I guai della vigilia

«Bisogna fare le cose con calma», dice la madre della sposa, memore dei propri tutt’altro che calmi preparativi di nozze. «Cominciare presto, per non trovarsi poi con l’acqua alla gola», sentenzia, memore delle proprie corse all’ultima ora nei negozi e delle crisi di nervi generali. «Tenere nota di tutto, per non arrivare alla vigilia con un sacco di cose non finite e un altro sacco di cose dimenticate», conclude, memore dei sacchi suoi, degli spilli infilati nell’angelico abito bianco al posto di cuciture essenziali, e del suo Carletto che dimenticò di ritirare le fedi, quel bamba, e poco mancò che dovessero sposarsi con gli anellini da tenda.

Sicuro: bisogna fare le cose con calma, cominciare per tempo, tener nota di tutto, non farsi prendere dall’acqua alla gola. Lo dicono le madri, lo dicono i manuali, lo dicono tutti. Io non ve lo dico, perché tanto so benissimo che, per quanto presto cominciate, per quanta calma vi proponiate, per quante note teniate, non riuscirete a evitare il tour de force degli ultimi giorni, i contrattempi, le discussioni, le amnesie, le corse, le arrabbiature.

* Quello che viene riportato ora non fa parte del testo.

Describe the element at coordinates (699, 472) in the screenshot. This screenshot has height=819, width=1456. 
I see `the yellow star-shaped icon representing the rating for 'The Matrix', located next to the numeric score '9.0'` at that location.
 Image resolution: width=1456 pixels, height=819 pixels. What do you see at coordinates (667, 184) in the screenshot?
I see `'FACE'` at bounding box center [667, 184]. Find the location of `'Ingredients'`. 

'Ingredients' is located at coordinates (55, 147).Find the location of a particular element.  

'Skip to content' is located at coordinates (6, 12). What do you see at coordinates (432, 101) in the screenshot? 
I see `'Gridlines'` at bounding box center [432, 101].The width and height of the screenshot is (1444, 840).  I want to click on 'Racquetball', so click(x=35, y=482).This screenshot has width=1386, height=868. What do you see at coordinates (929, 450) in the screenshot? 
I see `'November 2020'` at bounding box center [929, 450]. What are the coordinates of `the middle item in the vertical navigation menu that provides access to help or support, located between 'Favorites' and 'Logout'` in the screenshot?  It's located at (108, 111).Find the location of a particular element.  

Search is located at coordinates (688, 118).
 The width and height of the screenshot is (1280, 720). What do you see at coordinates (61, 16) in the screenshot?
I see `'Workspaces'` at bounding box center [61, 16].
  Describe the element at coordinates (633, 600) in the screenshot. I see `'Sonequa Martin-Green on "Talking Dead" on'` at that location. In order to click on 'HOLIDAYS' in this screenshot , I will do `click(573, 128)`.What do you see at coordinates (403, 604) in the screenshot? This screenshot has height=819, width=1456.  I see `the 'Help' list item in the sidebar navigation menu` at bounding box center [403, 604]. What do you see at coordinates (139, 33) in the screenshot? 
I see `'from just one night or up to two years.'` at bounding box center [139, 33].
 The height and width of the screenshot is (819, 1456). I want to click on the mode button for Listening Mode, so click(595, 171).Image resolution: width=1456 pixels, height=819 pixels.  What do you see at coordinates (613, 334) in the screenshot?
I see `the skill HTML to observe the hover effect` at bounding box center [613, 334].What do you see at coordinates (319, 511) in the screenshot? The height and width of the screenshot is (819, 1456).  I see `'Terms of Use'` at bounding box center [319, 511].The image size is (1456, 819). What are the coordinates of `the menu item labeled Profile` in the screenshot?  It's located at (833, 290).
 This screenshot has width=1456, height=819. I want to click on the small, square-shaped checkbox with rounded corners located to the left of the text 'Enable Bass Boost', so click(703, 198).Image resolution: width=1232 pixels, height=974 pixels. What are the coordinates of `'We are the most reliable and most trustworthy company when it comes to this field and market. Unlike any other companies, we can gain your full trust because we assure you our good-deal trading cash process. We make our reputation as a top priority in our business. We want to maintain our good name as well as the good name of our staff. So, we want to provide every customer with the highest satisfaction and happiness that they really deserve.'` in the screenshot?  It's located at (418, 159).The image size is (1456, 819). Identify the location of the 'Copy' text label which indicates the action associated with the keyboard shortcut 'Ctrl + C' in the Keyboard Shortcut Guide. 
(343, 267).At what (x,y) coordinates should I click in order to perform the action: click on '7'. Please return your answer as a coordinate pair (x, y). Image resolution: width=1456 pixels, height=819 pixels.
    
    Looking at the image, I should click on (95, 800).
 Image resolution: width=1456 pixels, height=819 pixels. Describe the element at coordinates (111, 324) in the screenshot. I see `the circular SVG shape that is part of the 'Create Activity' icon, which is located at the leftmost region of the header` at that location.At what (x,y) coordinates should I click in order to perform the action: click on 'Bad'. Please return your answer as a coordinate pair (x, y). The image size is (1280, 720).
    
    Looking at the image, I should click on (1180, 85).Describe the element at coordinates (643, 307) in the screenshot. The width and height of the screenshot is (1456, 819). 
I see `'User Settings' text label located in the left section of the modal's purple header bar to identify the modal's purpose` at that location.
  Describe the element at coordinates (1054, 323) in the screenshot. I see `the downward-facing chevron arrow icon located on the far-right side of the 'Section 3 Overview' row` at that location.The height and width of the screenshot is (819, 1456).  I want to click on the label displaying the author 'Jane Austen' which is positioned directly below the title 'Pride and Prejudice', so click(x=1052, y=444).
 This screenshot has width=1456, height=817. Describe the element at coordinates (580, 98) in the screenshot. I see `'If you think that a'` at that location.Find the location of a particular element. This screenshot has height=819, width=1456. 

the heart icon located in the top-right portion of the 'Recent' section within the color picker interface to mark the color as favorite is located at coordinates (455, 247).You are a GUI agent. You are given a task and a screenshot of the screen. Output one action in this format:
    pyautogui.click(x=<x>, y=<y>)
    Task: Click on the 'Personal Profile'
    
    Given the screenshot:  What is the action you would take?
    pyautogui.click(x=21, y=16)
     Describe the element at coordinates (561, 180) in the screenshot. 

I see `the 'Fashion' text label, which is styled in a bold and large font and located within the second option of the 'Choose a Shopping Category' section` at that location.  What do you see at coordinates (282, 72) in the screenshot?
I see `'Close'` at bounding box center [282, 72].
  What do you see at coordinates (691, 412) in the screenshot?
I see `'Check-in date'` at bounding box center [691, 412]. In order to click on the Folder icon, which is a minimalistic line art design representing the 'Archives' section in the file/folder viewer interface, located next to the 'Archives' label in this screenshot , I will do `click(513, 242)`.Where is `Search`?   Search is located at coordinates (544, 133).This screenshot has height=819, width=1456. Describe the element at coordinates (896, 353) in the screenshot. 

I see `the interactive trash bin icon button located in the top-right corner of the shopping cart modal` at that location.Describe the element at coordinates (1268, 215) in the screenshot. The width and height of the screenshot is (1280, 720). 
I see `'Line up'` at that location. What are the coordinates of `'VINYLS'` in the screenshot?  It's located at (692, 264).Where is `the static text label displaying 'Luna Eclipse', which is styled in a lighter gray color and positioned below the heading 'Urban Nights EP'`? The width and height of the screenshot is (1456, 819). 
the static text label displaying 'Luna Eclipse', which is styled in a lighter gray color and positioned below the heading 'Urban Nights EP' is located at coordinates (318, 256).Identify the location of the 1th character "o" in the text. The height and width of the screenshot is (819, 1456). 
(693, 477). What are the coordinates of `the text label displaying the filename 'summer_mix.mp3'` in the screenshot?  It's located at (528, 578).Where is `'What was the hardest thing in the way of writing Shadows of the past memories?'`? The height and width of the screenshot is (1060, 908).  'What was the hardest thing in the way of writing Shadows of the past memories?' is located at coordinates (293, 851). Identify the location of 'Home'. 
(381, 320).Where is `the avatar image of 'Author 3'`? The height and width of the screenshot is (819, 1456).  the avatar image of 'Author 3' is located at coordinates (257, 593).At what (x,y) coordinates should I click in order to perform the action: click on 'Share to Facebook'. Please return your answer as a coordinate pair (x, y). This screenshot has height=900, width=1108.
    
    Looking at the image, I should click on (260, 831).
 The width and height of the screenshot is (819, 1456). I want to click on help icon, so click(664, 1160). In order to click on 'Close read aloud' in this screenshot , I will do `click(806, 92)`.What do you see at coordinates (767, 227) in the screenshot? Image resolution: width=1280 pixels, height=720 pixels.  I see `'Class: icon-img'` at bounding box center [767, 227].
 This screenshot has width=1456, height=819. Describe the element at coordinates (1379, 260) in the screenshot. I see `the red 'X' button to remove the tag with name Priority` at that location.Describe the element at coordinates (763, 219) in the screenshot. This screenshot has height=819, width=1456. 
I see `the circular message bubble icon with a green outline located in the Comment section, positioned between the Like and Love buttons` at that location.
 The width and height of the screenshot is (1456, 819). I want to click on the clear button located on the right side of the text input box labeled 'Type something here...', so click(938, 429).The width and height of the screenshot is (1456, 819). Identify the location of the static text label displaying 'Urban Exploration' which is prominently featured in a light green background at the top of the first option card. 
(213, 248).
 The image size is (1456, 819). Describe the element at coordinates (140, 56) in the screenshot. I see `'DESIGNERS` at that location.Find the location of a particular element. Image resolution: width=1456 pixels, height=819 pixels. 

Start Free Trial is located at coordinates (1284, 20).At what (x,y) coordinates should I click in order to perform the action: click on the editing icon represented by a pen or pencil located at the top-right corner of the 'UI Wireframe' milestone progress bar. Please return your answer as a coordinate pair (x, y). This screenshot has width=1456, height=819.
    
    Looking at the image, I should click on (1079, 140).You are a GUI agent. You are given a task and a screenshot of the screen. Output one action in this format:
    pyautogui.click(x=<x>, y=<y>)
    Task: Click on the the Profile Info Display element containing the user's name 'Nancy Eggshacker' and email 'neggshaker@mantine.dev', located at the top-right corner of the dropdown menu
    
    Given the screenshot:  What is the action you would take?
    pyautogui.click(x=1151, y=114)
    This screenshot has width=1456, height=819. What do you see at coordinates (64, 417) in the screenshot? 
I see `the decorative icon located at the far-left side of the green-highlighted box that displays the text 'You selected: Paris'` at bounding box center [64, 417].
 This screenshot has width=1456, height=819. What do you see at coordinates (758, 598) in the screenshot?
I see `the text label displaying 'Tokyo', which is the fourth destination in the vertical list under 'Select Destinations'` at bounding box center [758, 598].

Ci sarà sempre, come minimo, un certificato che non arriva e bisogna richiederlo telegraficamente al paesello («ma chissà che idea Gianni di nascere là, non poteva nascere qua come tutti gli altri e non complicare le cose?»); ci sarà sempre un documento che si è perso e che bisogna rifare, rifacendo anche la coda allo sportello («vacci tu, ma se sei tu che l’hai perso, ma se non l’ho neanche visto, ma sì che te l’ho dato in mano, ma che testa hai, già tu dai sempre la colpa a me, va bene, va bene, andiamo insieme a fare la coda»); e dopo che avete finito di recriminare, di fare la coda, di cambiare sportelli, di trepidare («se non ve lo danno subito non potete sposarvi il giorno fissato»), finalmente, quando siete sull’orlo di un collasso nervoso, il maledetto secondo certificato è pronto, ve lo consegnano, tornate a casa e la mamma vi dice, festosa, che ha ritrovato il primo: l’aveva messo lei in un certo cassetto per essere ben sicura di non perderlo.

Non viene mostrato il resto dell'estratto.